→ Task requirements: Pick out each line of the data below that contains the string "pixels". Case counts.

→ Material supplied:
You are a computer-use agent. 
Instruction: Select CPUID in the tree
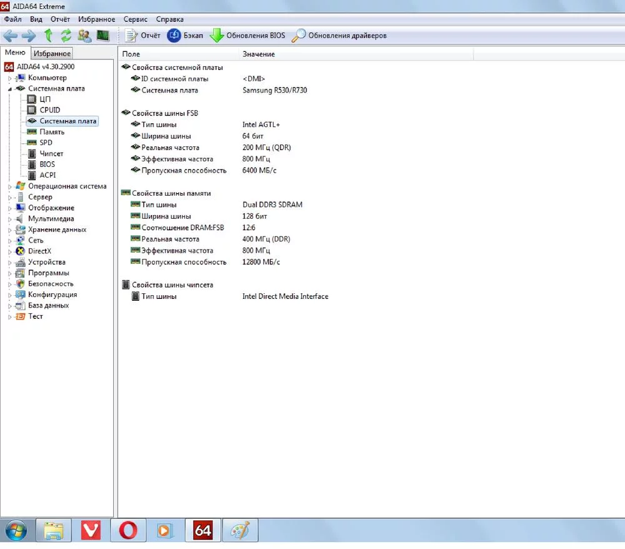pos(49,110)
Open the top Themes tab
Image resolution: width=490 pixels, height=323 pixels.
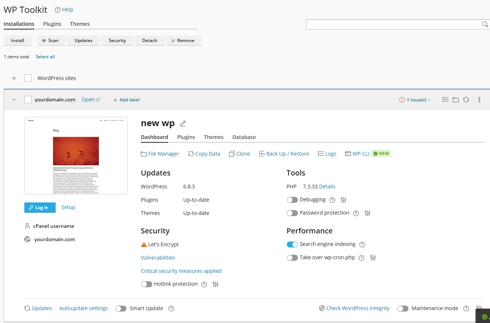pyautogui.click(x=80, y=24)
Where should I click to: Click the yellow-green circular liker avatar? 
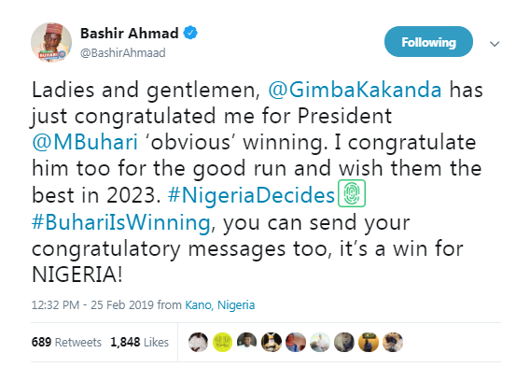(222, 343)
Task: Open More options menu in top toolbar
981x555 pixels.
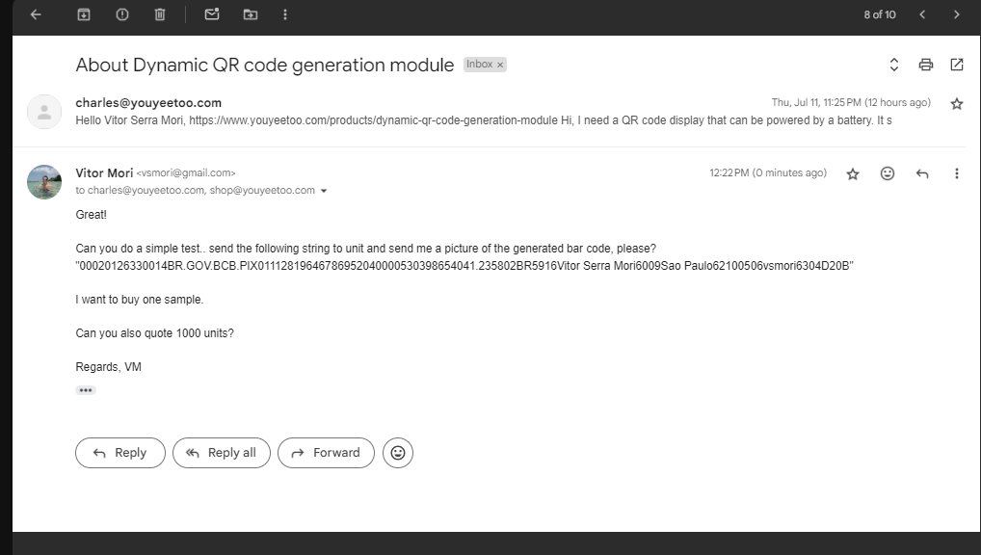Action: point(285,14)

→ Exercise response:
Image resolution: width=490 pixels, height=323 pixels.
981x555 pixels.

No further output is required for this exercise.